Segment Start: INPUT MATERIAL
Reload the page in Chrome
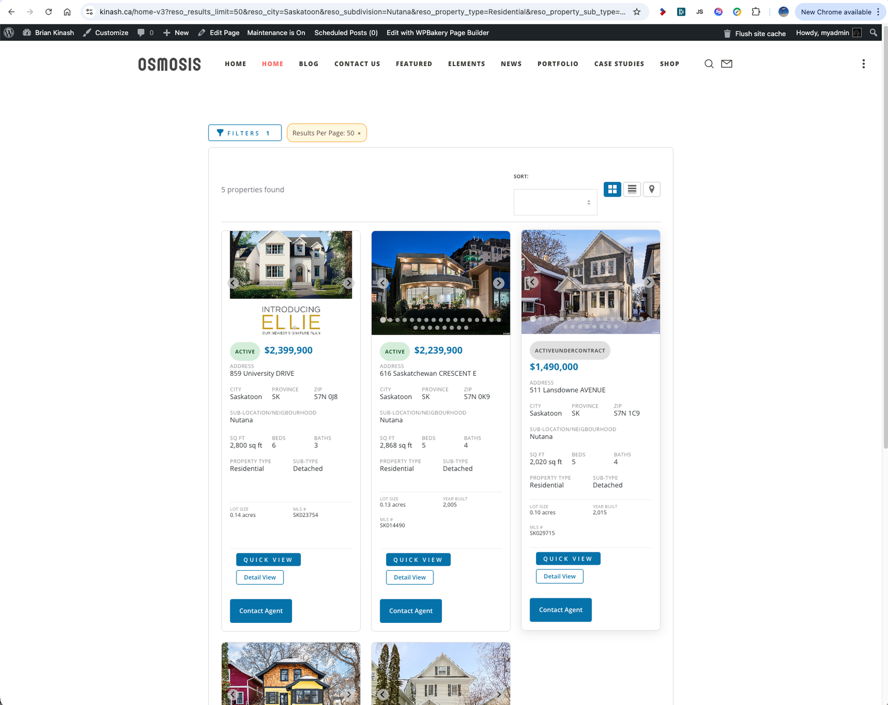This screenshot has height=705, width=888. click(48, 12)
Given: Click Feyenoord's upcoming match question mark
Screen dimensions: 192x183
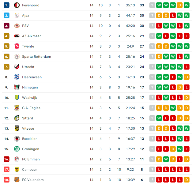Looking at the screenshot, I should point(152,5).
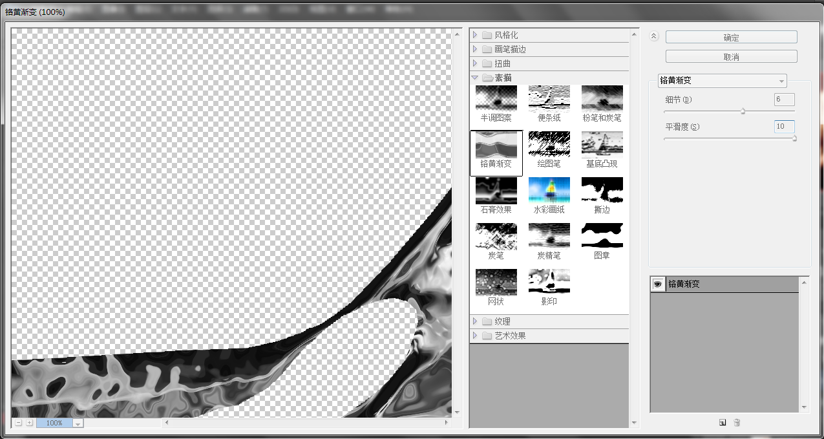This screenshot has width=824, height=439.
Task: Collapse the filter gallery panel with double-arrow
Action: [x=654, y=37]
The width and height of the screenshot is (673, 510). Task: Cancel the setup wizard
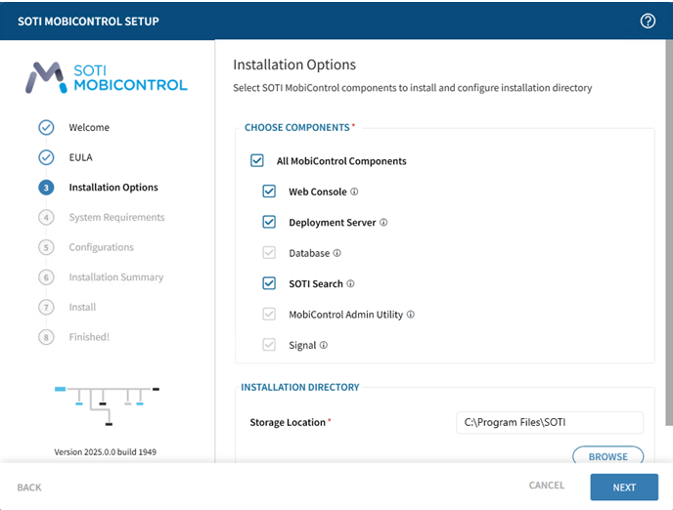547,486
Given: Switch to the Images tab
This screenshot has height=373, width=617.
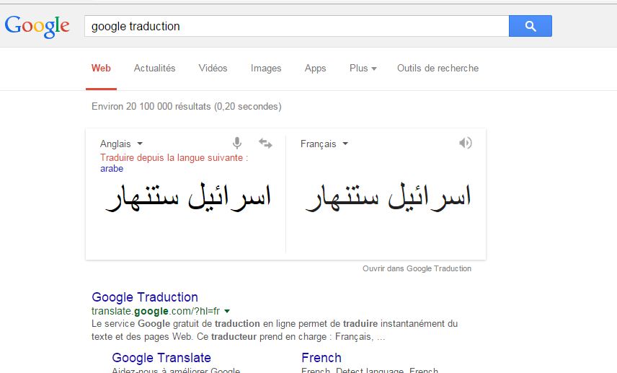Looking at the screenshot, I should pos(266,68).
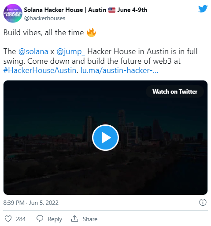Screen dimensions: 211x226
Task: Click the Share text label
Action: [90, 219]
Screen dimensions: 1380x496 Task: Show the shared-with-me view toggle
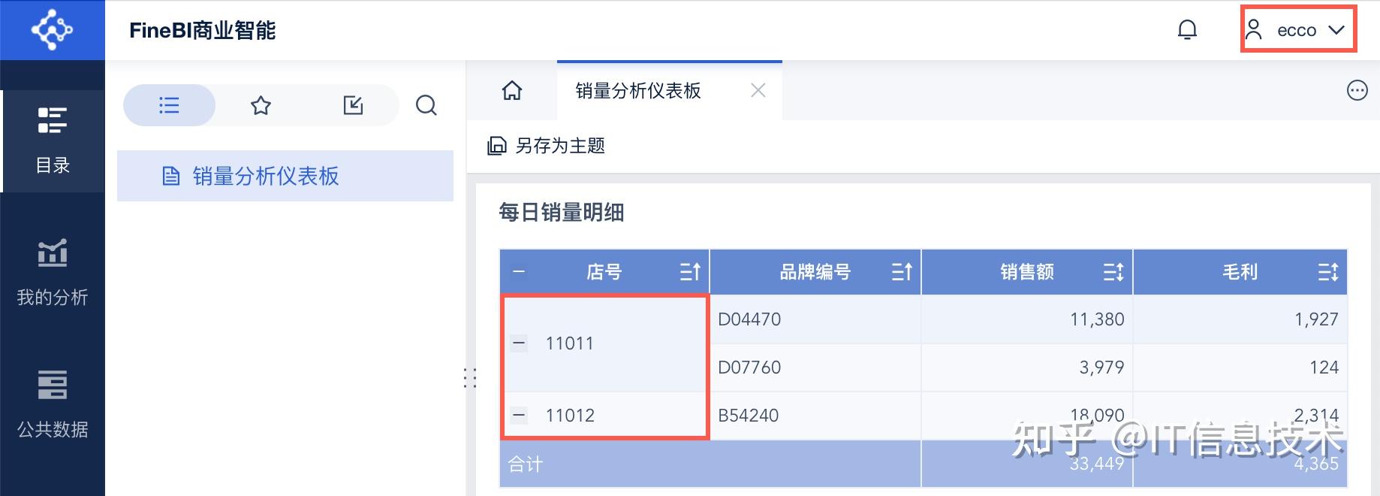click(x=353, y=105)
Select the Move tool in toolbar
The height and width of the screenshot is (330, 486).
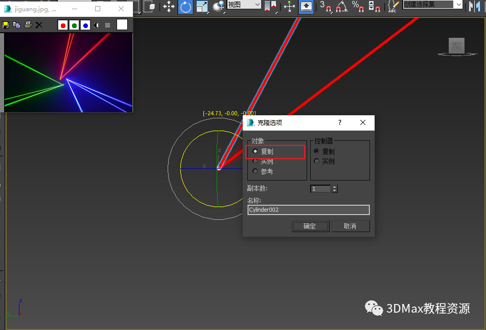pos(169,7)
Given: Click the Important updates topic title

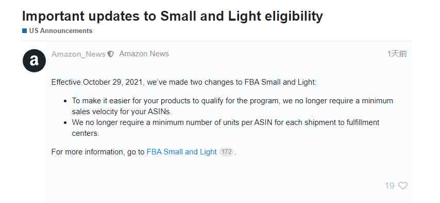Looking at the screenshot, I should tap(172, 17).
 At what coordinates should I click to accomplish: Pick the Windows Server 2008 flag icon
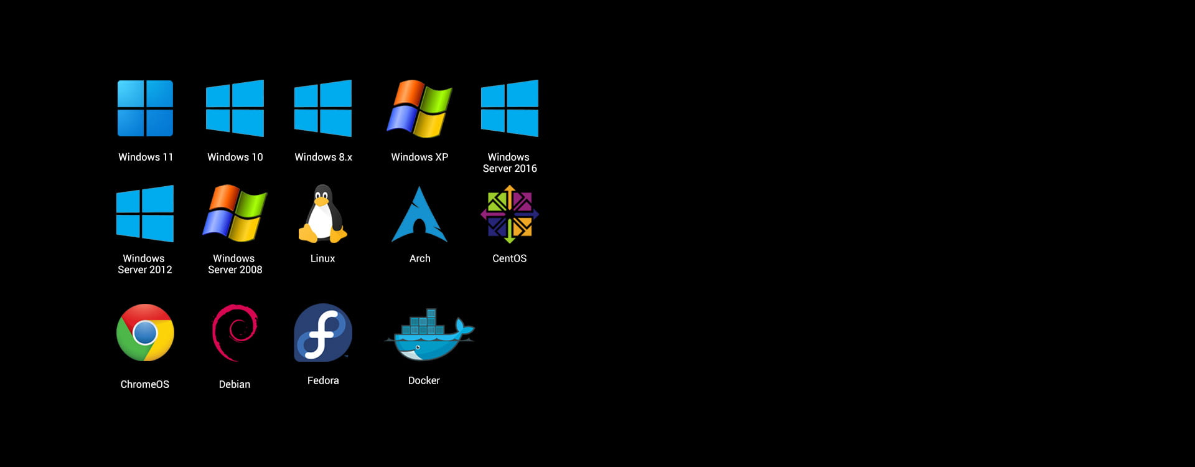point(235,214)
Segment End: INPUT MATERIAL
## TASK DETAILS:
Before you return the listing, strip out its pictures; all else must match exactly.

## THE COMPLETED TASK:
Reload the page in Chrome
This screenshot has height=705, width=888. click(48, 12)
Given: Click Feyenoord's upcoming match question mark
Screen dimensions: 192x183
Looking at the screenshot, I should point(152,5).
This screenshot has width=824, height=439.
Task: Collapse the filter gallery panel with double-arrow
Action: [x=654, y=37]
The width and height of the screenshot is (673, 510). Task: Cancel the setup wizard
547,486
Given: Switch to the Images tab
This screenshot has height=373, width=617.
Looking at the screenshot, I should pos(266,68).
Screen dimensions: 211x226
Task: Click the Share text label
Action: [90, 219]
Screen dimensions: 1380x496 Task: Show the shared-with-me view toggle
click(x=353, y=105)
Select the Move tool in toolbar
The height and width of the screenshot is (330, 486).
pos(169,7)
Given: Click the Important updates topic title

Looking at the screenshot, I should tap(172, 17).
 At what coordinates should I click to accomplish: Pick the Windows Server 2008 flag icon
point(235,214)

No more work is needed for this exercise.